## DOCUMENT
Water storage, continued
Previous post on water storage here. Read that first.

Returning to our series on preparedness basics. These posts are aimed at newbie preppers (please share with your family and friends), though they might also help us fill gaps in our existing preps. As always, comment away if you have helpful experience and/or other options to suggest.

How much water should you store per person/per pet?

For a long time, most experts on preparedness recommended keeping one gallon of water per person on hand for the duration of whatever emergency we’re anticipating.

That’s bare bones. It’ll be sufficient for drinking water and for cooking (depending on whether you’re re-hydrating a lot of dried foods or not).

But for drinking, cooking, re-hydrating, sanitation, and washing (self and dishes), three gallons per day is better. (Note: it doesn’t all have to be potable.)

A quart a day per pet is probably sufficient, unless you have a really unusual pet.

Farm animals? That depends on the animal and on your local conditions. You’re in a better position to evaluate that that any “expert.”

## MATERIAL
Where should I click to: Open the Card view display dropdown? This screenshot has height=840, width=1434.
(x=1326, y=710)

...

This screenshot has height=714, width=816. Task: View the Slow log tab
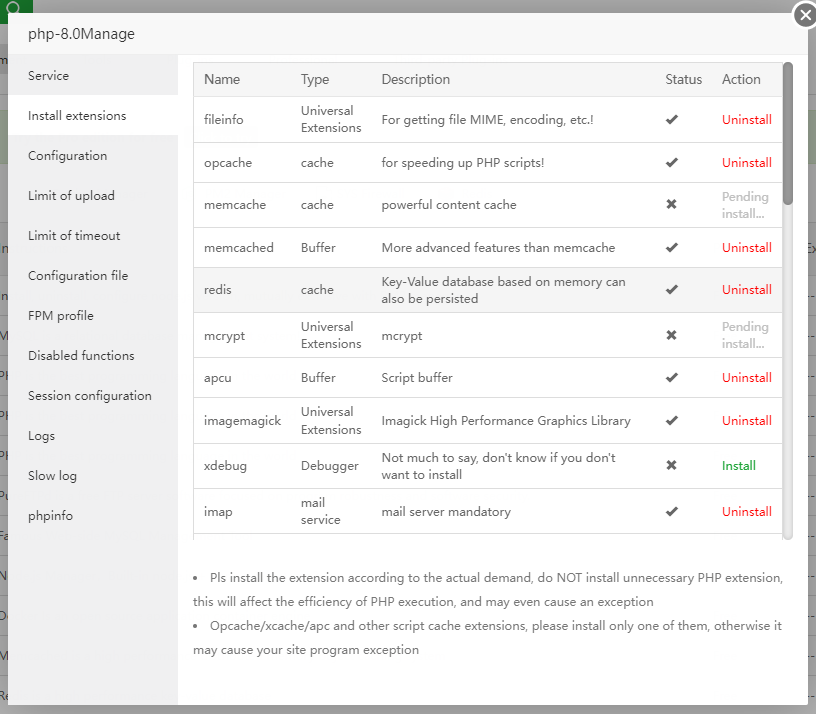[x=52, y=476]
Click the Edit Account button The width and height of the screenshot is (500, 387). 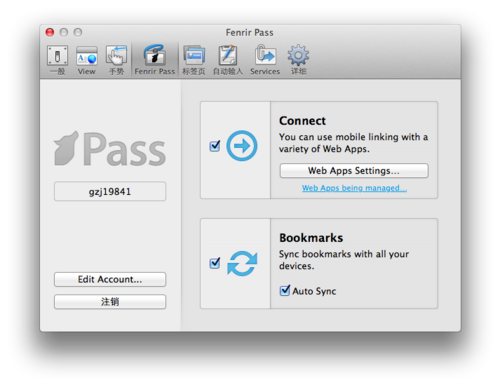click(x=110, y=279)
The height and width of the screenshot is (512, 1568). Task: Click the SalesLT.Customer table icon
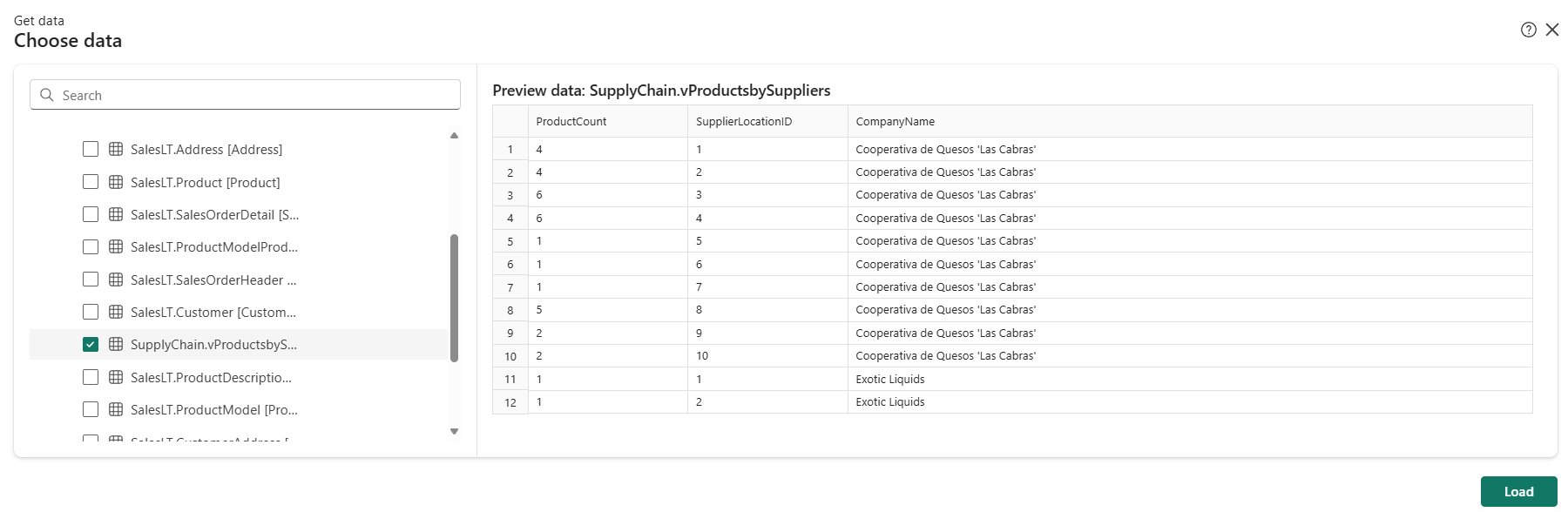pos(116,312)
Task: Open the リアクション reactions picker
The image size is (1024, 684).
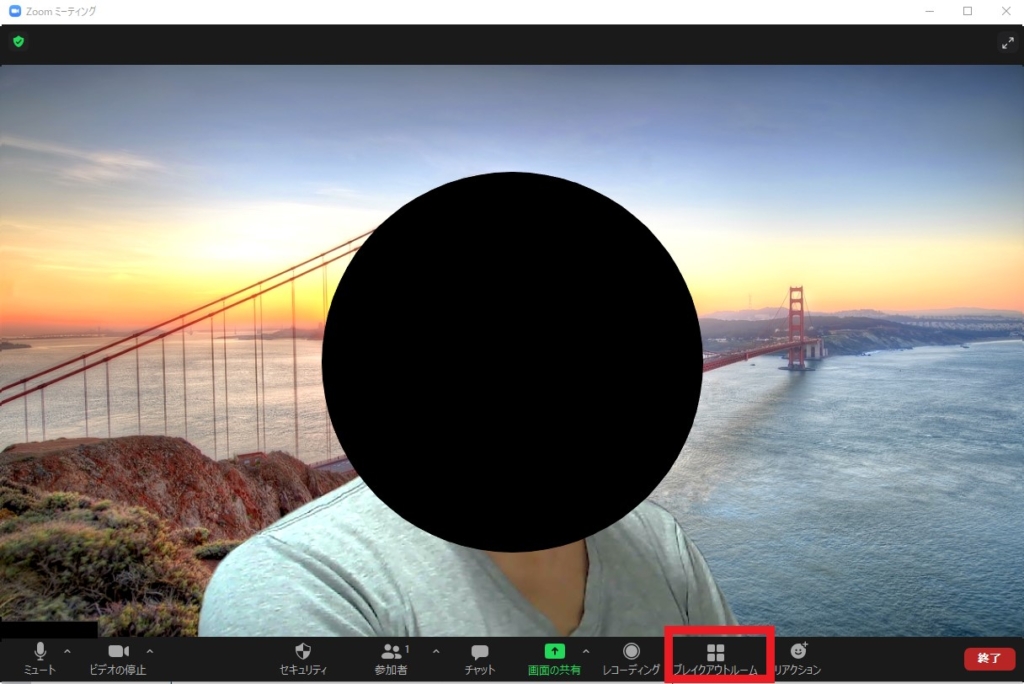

---

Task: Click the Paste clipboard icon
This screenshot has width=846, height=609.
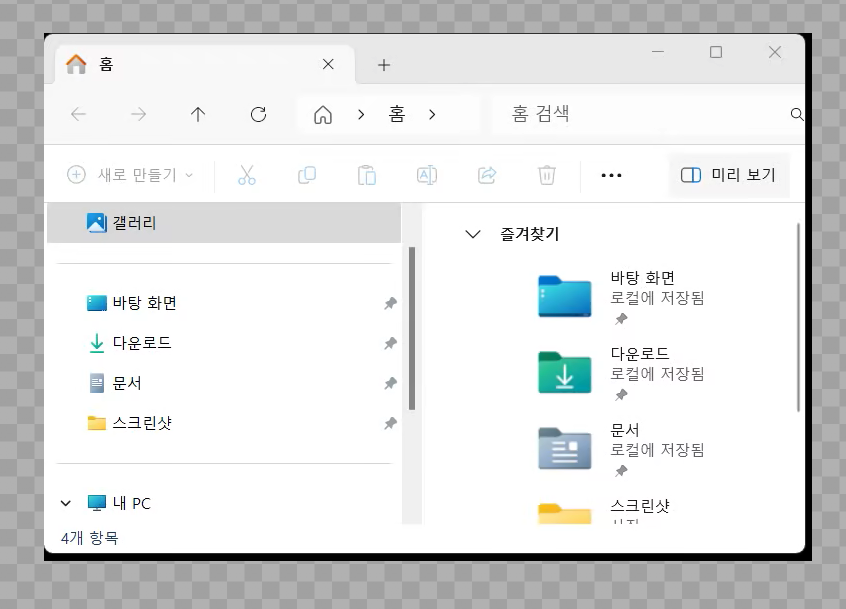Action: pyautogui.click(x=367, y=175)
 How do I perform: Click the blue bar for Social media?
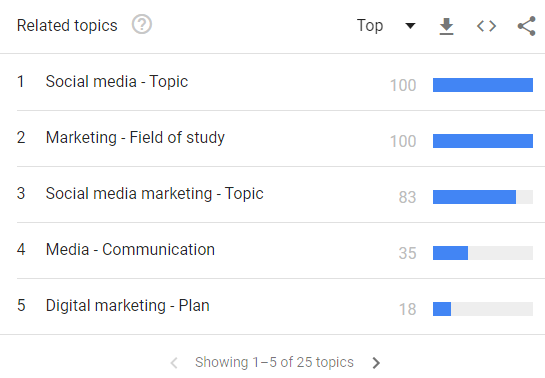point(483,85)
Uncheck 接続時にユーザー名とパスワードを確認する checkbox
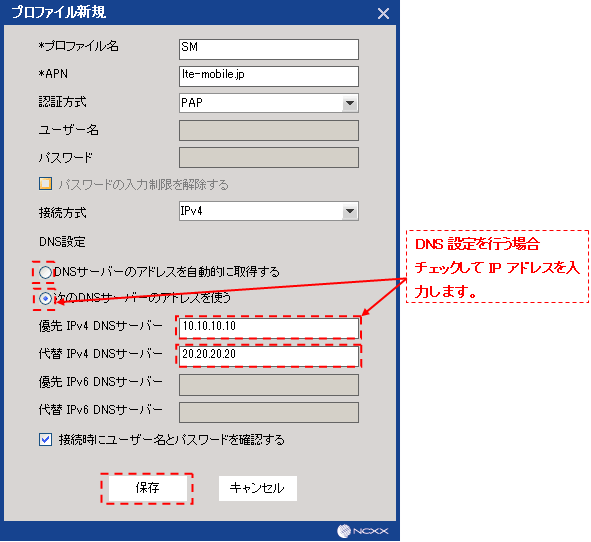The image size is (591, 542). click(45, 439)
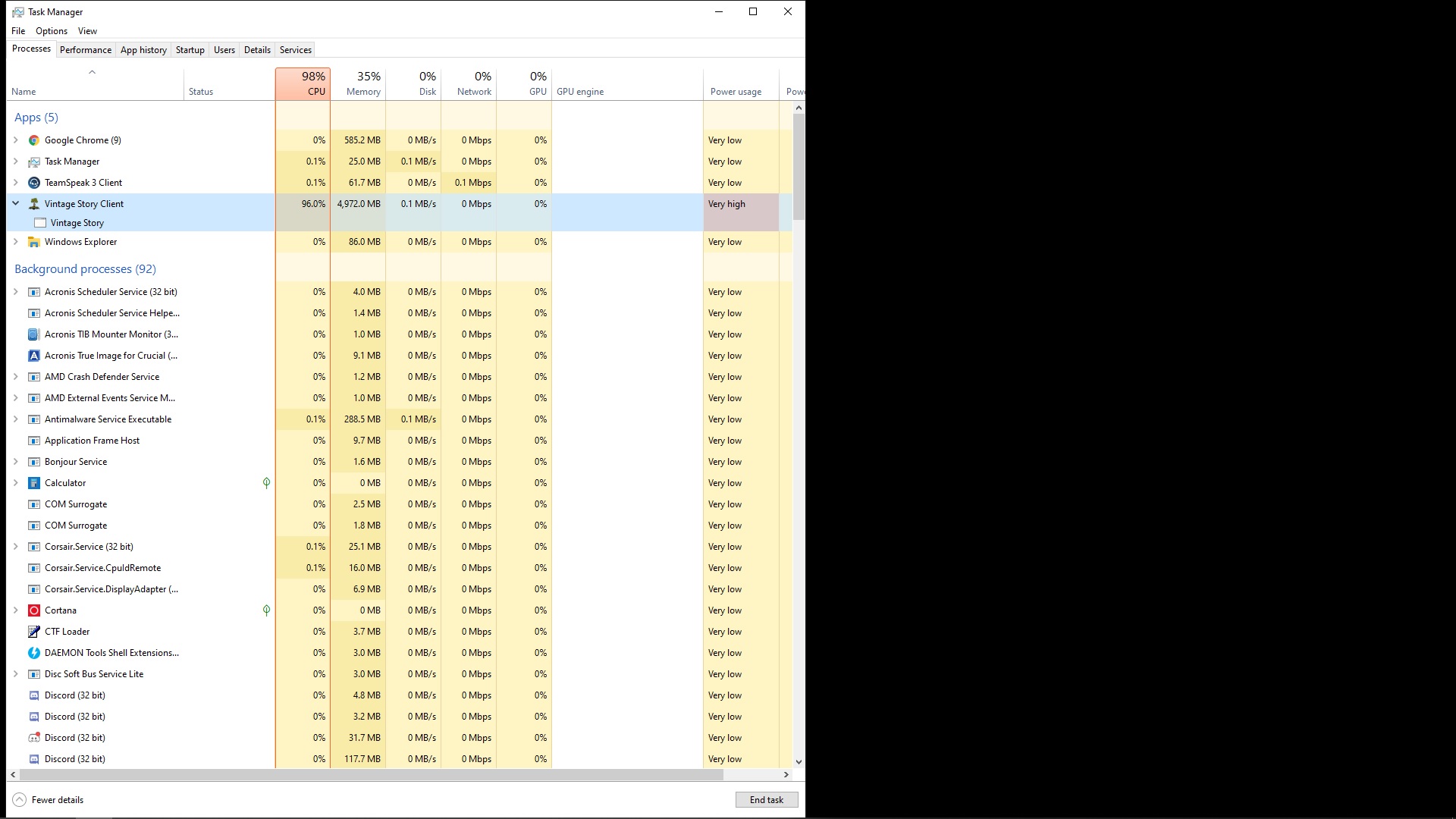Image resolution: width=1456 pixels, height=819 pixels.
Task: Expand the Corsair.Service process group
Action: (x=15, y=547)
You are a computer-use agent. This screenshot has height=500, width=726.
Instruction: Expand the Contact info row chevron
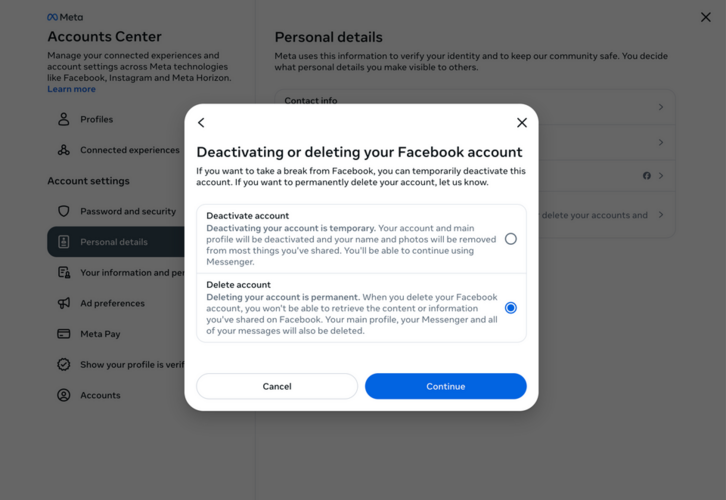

## STATED EXERCISE A
Reproduce the following passage from the water storage text word for word, starting at "Water storage, continued" and ending at "per person/per pet?".
## STATED EXERCISE B
Pick up the water storage text where it stops and keep it going.

## EXPECTED ANSWER A
Water storage, continued
Previous post on water storage here. Read that first.

Returning to our series on preparedness basics. These posts are aimed at newbie preppers (please share with your family and friends), though they might also help us fill gaps in our existing preps. As always, comment away if you have helpful experience and/or other options to suggest.

How much water should you store per person/per pet?

## EXPECTED ANSWER B
At home, you should have enough to get you through at least a week before emergency help arrives. Two weeks is better. In a vehicle or bug-out bag, three days might have to do because water is heavy and bulky.

How to keep it safe

Purchased (and unopened) bottled water is inherently safe as long as the bottles are intact and haven’t been submerged in something nasty. Just be sure to rotate supplies at least once a year.

Bottling your own takes a little — but not much — more care.

Realistically, when bottling their own water, most people are just going to wash out new or used containers with detergent and water, then fill them with tap water and call it done.

You can do that and usually be just fine.

But why take chances when one more simple step could make the difference between good water and green scuzz? After washing with detergent and water, fill the container with warm tap water, add a teaspoon of unscented bleach, and let it sit an hour or two.

Then come back, rinse out all the bleach water, fill with tap water, cap, and store.

Write the date on the containers. Toss the old home-bottled water and refill at least once a year, better yet, six months. Yes, it’s probably overkill, but it gives you a chance to check for damage, too. And if you somehow get the Dreaded Green Scuzz, that’s the time to find out about it.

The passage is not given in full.